La stratégie d’investissement dans ce pays africain poursuit deux enjeux majeurs : soutenir la transition écologique et énergétique d’un côté et de l’autre, la transition numérique, que la CDC cible à travers ses investissements.
Autre pays et autre configuration mais toujours avec les mêmes préoccupations majeurs de durabilité et de résilience climatique, la Côte d’Ivoire. Pays riche en ressources naturelles notamment le lithium indispensable à l’industrie des batteries électriques, le pays a donc lancé en avril 2024 la Facilité d’Investissement à Long Terme (FILT), dénommée CDC-CI Capital, dotée d’une enveloppe de 38 milliards de FCFA, explique Serge Kouao Kablan, conseiller technique du DG de CDC-CI de la côte d’Ivoire.
CDC-CI Capital apporte ainsi des financements supplémentaires au financement classique des banques.
Au Gabon, la Caisse de dépôt et de consignations est actuellement en discussion avec tous les acteurs de la biodiversité et la finance verte pour pouvoir mettre en œuvre les différents codes pour préserver l’environnement, souligne pour sa part Marius Issa Nkori, Administrateur directeur général de CDC Gabon.

- - -

[CONSIGNES]:
1) D'après l'extrait, de quelle enveloppe CDC-CI Capital est-elle dotée ?
2) Reproduisez à l'identique le passage de l'extrait qui va de « CDC-CI Capital apporte » jusqu'à « de CDC Gabon. ».

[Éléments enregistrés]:
- - -

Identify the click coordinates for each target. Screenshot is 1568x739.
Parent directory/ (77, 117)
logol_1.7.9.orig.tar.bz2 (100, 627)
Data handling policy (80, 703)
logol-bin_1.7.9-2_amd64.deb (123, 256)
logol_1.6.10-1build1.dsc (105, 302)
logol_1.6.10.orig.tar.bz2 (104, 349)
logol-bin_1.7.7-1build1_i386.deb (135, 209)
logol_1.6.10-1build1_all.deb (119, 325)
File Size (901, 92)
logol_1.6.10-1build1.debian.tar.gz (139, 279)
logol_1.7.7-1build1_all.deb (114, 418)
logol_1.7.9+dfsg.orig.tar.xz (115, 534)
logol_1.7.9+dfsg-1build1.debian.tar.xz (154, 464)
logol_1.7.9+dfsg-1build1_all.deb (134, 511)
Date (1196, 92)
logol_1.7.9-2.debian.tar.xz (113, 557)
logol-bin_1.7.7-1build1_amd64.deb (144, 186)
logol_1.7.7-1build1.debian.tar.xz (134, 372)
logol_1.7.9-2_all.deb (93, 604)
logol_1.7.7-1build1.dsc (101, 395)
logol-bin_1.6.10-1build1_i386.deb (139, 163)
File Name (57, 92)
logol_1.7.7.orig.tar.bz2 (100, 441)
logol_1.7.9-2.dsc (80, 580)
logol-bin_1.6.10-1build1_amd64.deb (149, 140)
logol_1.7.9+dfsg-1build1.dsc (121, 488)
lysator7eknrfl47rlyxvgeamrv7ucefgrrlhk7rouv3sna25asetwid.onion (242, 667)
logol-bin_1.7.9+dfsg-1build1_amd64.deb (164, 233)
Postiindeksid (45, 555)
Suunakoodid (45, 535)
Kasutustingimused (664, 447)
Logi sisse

- - -

[CORRIGÉS]:
1) D'une enveloppe de 38 milliards de FCFA.

2)
CDC-CI Capital apporte ainsi des financements supplémentaires au financement classique des banques.
Au Gabon, la Caisse de dépôt et de consignations est actuellement en discussion avec tous les acteurs de la biodiversité et la finance verte pour pouvoir mettre en œuvre les différents codes pour préserver l’environnement, souligne pour sa part Marius Issa Nkori, Administrateur directeur général de CDC Gabon.